J'inspire fortement. Évidemment, je ne compte guère lui dévoiler ma vie privée et les problèmes qui s'en suivent. Je ne me contenterais pas de lui dévoiler la cause, mais uniquement le résultat de cette dernière.
— Devenir professionnelle m'angoisse.
— Ne te prend pas la tête, il n'y a vraiment pas de quoi s'inquiéter, me rassure-t-il, sa main ne quittant mon épaule.
— Chacun voit les choses différemment.
— Pour la plupart des footballeurs ce serait un rêve de devenir professionnel, ce n'en est pas un pour toi ?
— Bien sûr que si, avoué-je en adoucissant le ton de ma voix.
— Mais alors, où est le problème ?
Voyant que je ne trouve rien à dire, il ajoute sans que je ne puisse être forcer de répondre.
— Ecoute, tu ne peux pas rester à te morfondre ici, rentre chez toi, d'accord ? Me propose-t-il gentiment.
Il sort son téléphone, le déverrouille et ouvre la page des contacts. Bien sûr, il n'aurait bien évidemment pas pu me laisser en plan de la sorte, ce qui m'aurait probablement ravie davantage. Il cherchera tant bien que mal à vouloir m'aider et ça, j'en suis certaine.
— Tiens, rentre ton numéro, je t'appellerai et on en rediscutera.
J'acquiesce d'un air réticent que je m'efforce de cacher afin qu'il ne puisse nullement penser que cela me dérange. Même si c'est tout de même un peu le cas.
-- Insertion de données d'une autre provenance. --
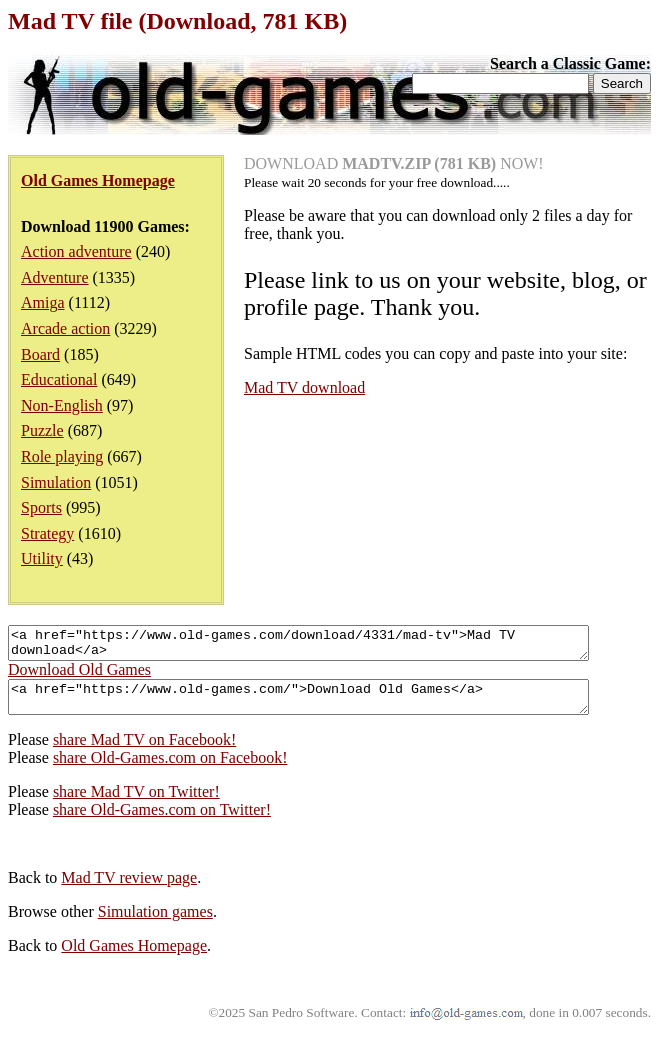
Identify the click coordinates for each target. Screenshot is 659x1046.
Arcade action (65, 328)
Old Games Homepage (134, 957)
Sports (41, 507)
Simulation (56, 482)
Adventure (55, 277)
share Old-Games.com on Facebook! (170, 769)
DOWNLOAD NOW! (394, 163)
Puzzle (42, 430)
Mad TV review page (129, 889)
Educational (59, 379)
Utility (42, 558)
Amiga (43, 302)
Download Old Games (79, 675)
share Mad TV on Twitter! (136, 803)
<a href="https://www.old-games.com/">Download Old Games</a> (333, 706)
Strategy (47, 533)
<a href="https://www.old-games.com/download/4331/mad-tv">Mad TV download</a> (333, 646)
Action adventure (76, 251)
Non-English (62, 405)
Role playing (62, 456)
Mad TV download (304, 387)
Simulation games (155, 923)
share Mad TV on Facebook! (144, 751)
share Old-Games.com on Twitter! (162, 821)
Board (40, 354)
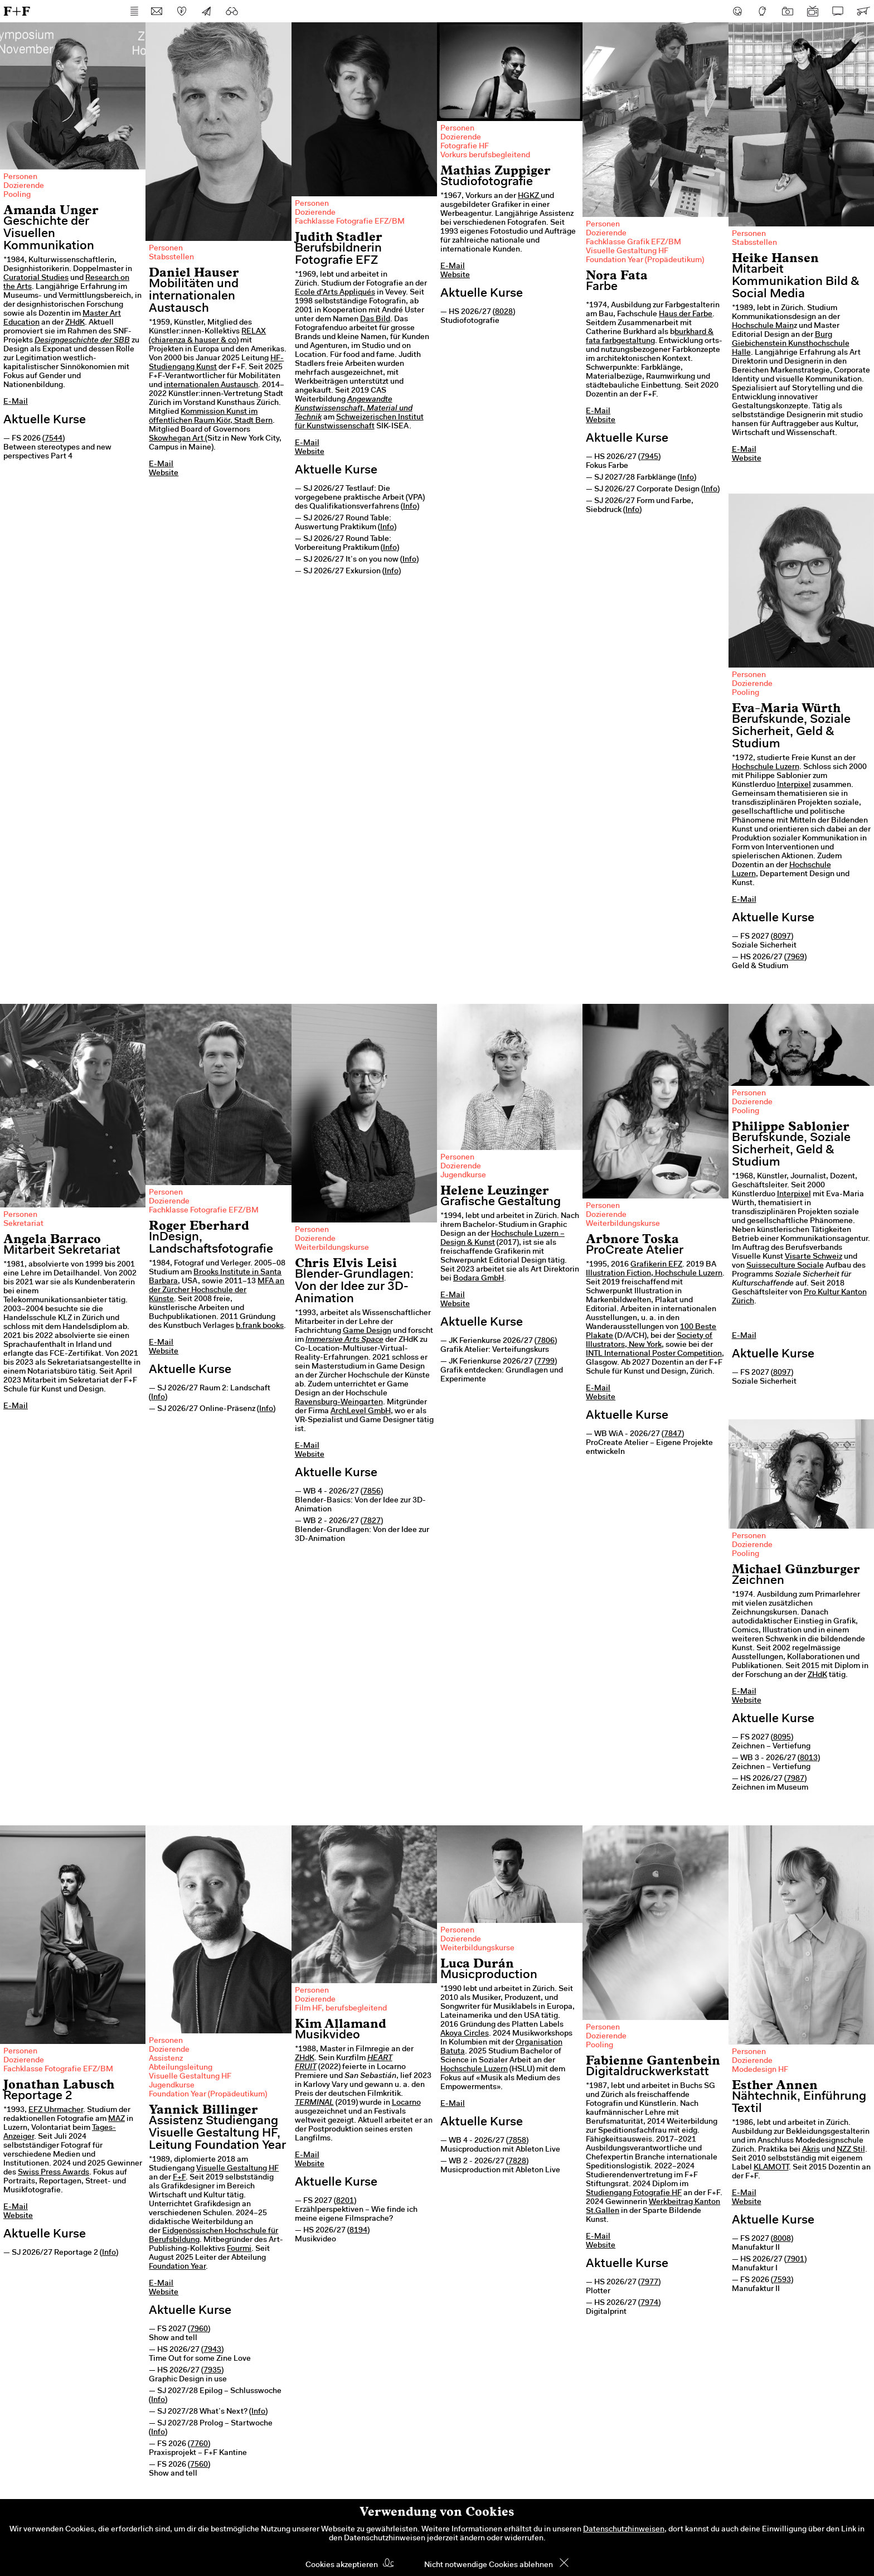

— Et arrête de pleurer, tu vas me faire tomber amoureux, rigole-t-il.
— N'importe quoi, j'arrive à émettre un sourire malgré tout.
Il sort de la voiture et passe sa tête par la fenêtre. Il ne dit rien, il se contente d'un sourire réconfortant avant de se redresser, continuant son chemin vers sa voiture. Je ne serais pas capable de lui en parler. Mais alors vraiment pas.